= Elijah Easton =

American politician

Elijah Easton (May 18, 1815 – February 27, 1905) was an American farmer, teacher and politician who served two one-year terms as a member of the Wisconsin State Assembly from Walworth, Wisconsin, and another as a member of the Minnesota House of Representatives from a three-county district, as well as holding local offices in both these states.

== Background ==
Easton was born on May 18, 1815, in Afton, New York, and was educated in the local common schools, In 1837, he moved to Potter County, Pennsylvania, where he engaged in teaching and farming. On February 22, 1839, he married Jerusha E. Nichols. In 1842, they moved to Walworth, where he built a home in the wilderness, and taught school during the winter months.

== Wisconsin public office ==
Easton was first elected to the Assembly as a Freesoiler for the 1851 session, having been elected over William P. Allen (a Whig) and Hyman H. Seaver (incumbent George Sykes (or Sikes), also a Freesoiler, was not a candidate). He was succeeded by Zerah Mead, a Whig.

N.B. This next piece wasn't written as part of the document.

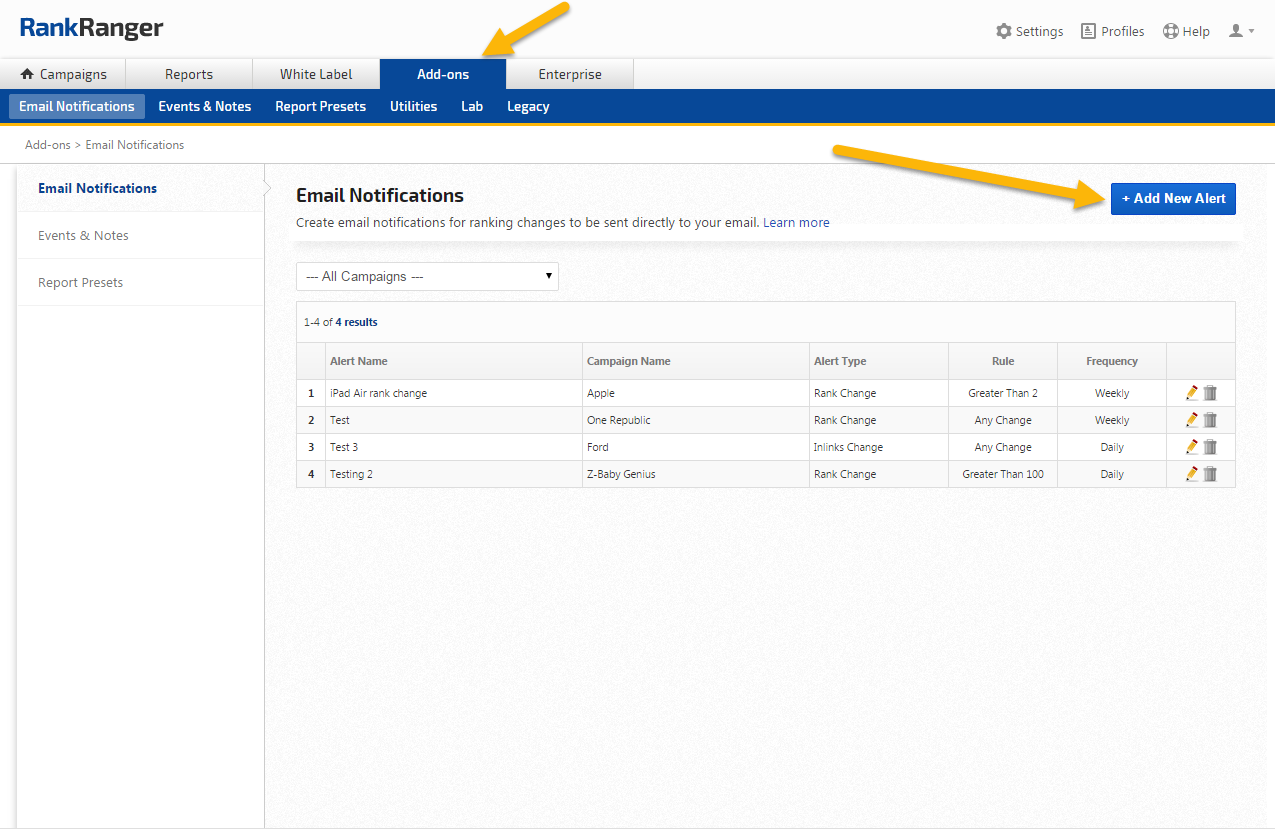Switch to the White Label tab
This screenshot has height=829, width=1275.
pyautogui.click(x=316, y=74)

In 1856 and 1857, he served as the chairman of the Town of Walworth's Board of Supervisors and thus was a member of the county's Board of Supervisors as well.

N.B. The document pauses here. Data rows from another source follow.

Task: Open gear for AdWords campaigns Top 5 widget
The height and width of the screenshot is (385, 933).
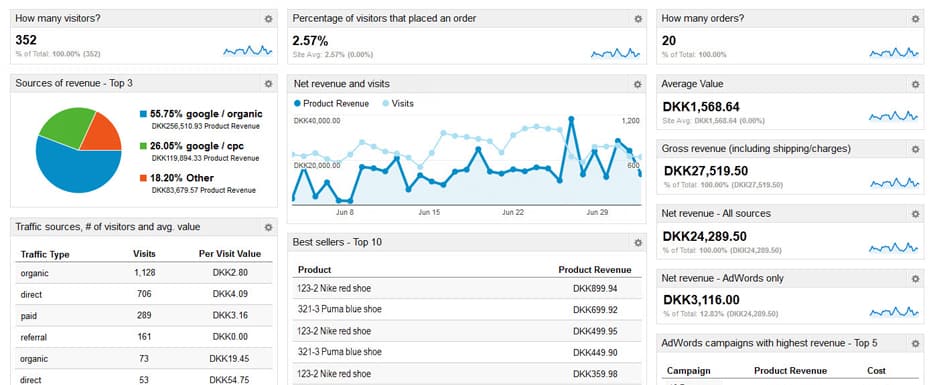Action: (x=916, y=343)
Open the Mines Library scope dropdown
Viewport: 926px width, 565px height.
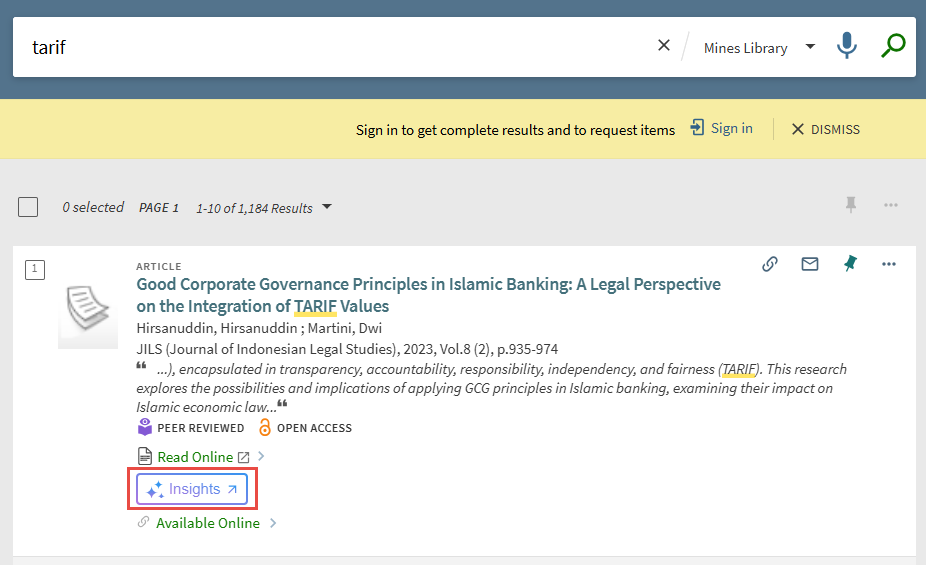[759, 47]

He was elected once more for the 1858 session, this time as a Republican.

== Later years ==
Easton shipped out of New York City to California in 1860 to prospect for gold, but met with no success and returned in 1862. He tried once more in 1863, going overland this time, and returned to Wisconsin once more in 1865 with many new experiences but no gold.

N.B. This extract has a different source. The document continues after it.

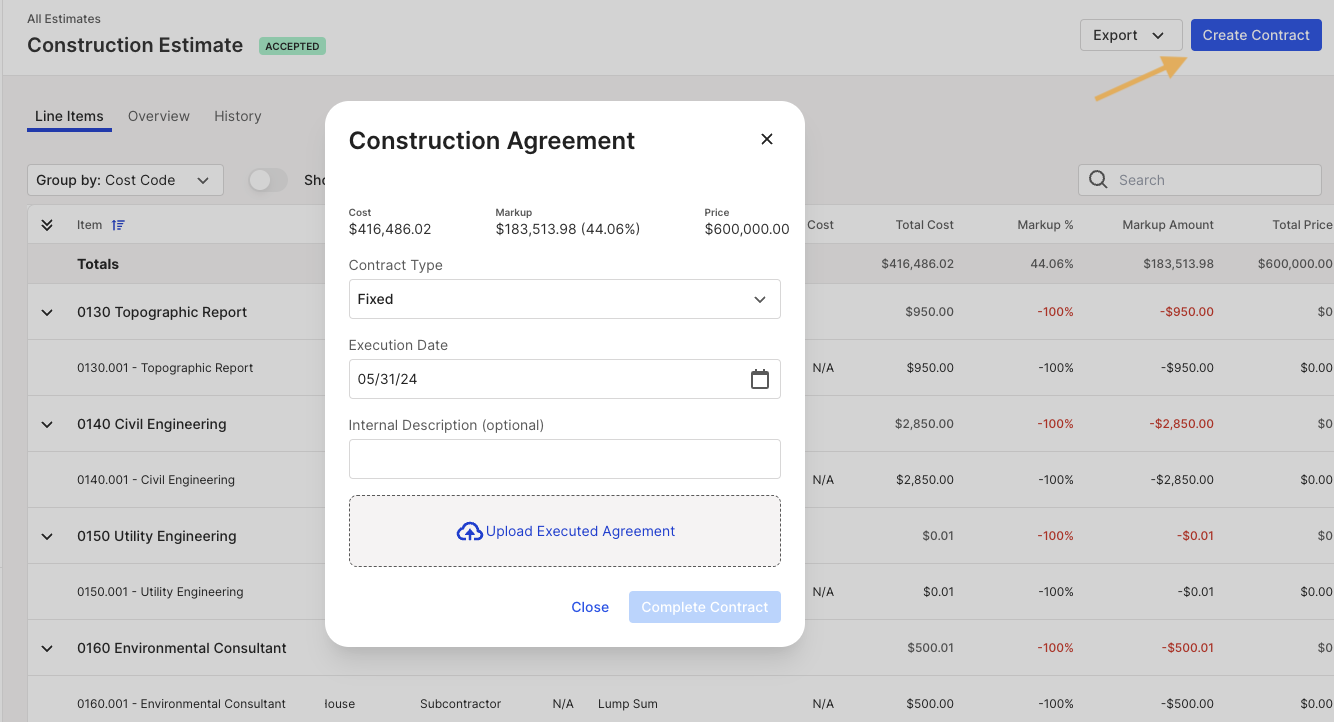Click the Item column sort icon
This screenshot has height=722, width=1334.
coord(118,225)
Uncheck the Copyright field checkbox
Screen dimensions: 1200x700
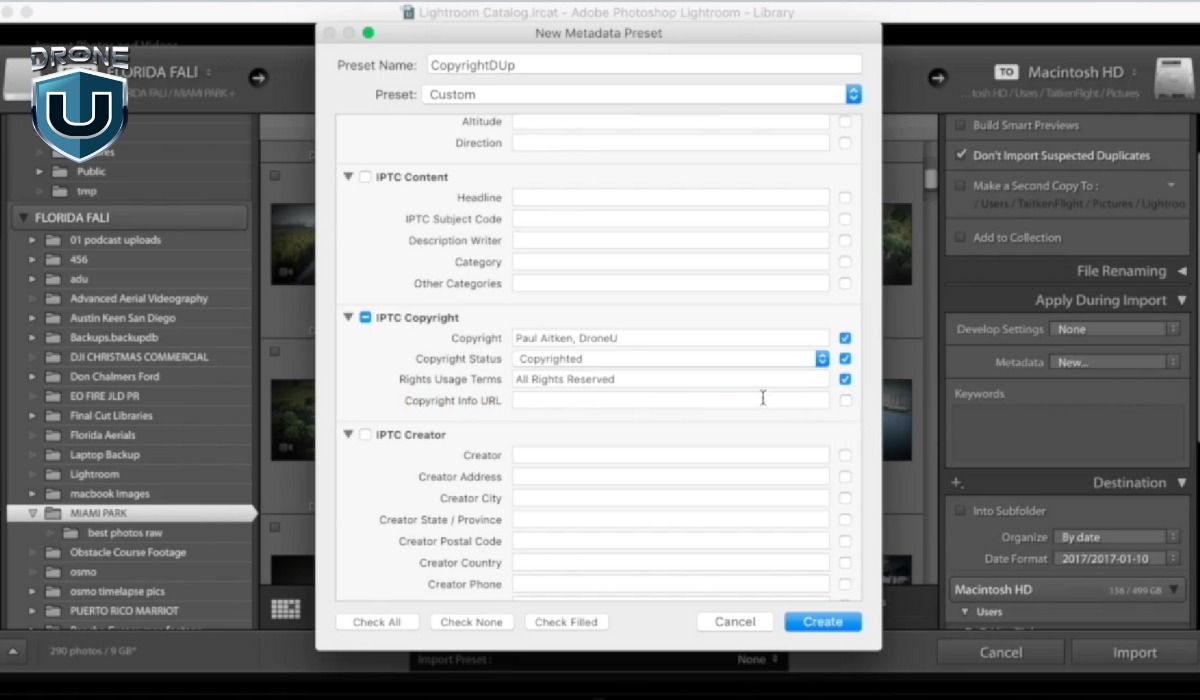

He moved to Dover Township, later renamed Havana at his suggestion, in Steele County, Minnesota in 1866, and for the third time created a new farm for himself in a pioneer region. In 1868, he was farming near Owatonna when he was elected as a Republican to a term from the 16th House district (Freeborn, Steele, and Waseca counties), succeeding William R. Kinyon, also a Republican from Owatonna. He was assigned to the standing committees on claims and on public lands; and to the joint committee on agricultural college lands and college, of which he was chairman. He was succeeded by H. W. Ruliffson, a Republican.

After the legislature adjourned, he was appointed postmaster for Owatonna, a position he held for six years. His wife died July 31, 1875. In 1877, he was elected city assessor, and would be re-elected for the next ten years.

He died on February 27, 1905, in Owatonna. He had six surviving children. Known locally as "Uncle Elijah", he was described in a contemporary account as a "venerable looking old gentleman... [w]ith his tall, erect form, stately bearing, long white hair and whiskers, and... kind and benevolent face." While he had been suffering from increasing feebleness, within the past year he had posed as a model at Pillsbury Academy, a local college preparatory school.

He and Jerusha are buried at Forest Hill Cemetery in Owatonna.